Dear Wer,
Your questions are all very on-point on and not stupid in the slightest.
I think the concrete answer to your Q is yes: vary all combinations of global coupling and a few WC params and look for the combinations giving maximal match to empirical FC.
I will let Marmaduke confirm and elaborate on that as he sees fit.
Seems to me it might be useful to highlight a conceptual point here, which is why I'm jumping in:
In the comp neuro literature on whole-brain modelling of neuroimaging data using TVB and related tools, the idea of brain dynamics operating at a 'critical working point', 'close to a bifurcation', etc., is a major theme and broad consensus in the field (although specific instantiations of this in models of vary considerably). This is almost certainly an important insight about the basic principles of brain organization.
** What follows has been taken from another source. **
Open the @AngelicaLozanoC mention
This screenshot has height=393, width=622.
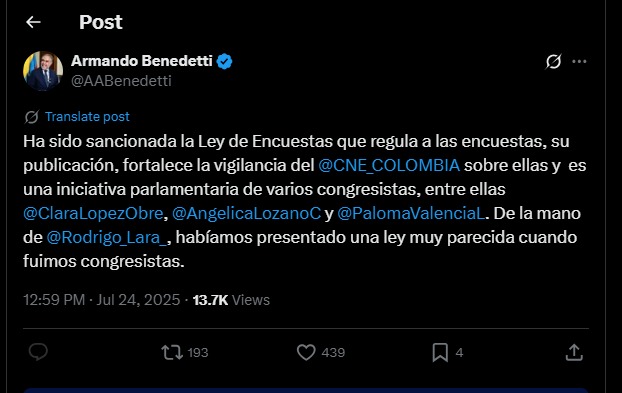[246, 213]
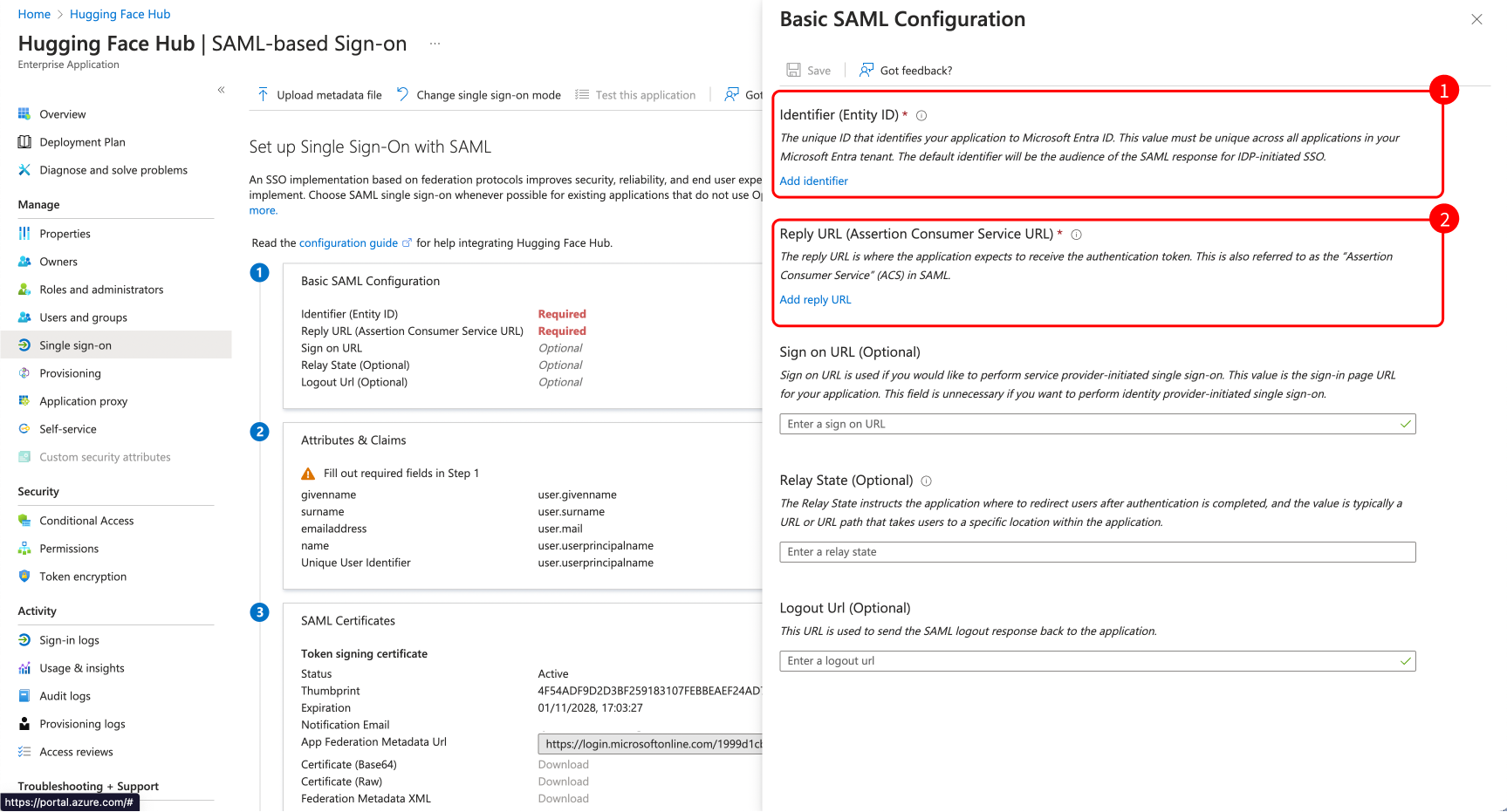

When you get into the details of working on this, as you are doing, you need to know that there are actually (at least) two versions of this idea; specifically the system which this idea is describing:
i) 'single node' / 'neural mass' / 'brain region' level
ii) 'whole brain' / 'whole network' level
In both of these cases, the ideas of bifurcations, critical working points, etc., all apply.
However, with a small number of exceptions*, bifurcations in the strict mathematically well-characterized sense are only known and/or well understood for the single-node case, such as the dynamical systems given by the Wilson-Cowan equations you have been studying in your phase plane analyses, the Fitzhugh-Nagumo equations (c.f. e.g. Figure 2a of
Spiegler et al. 2016), the Reduced Wong-Wang model (c.f. Figs 18 and 19 in
Sanz-Leon et al. 2015; phase flow diagram code
here amongst other places), and of course the various Epileptor model variants.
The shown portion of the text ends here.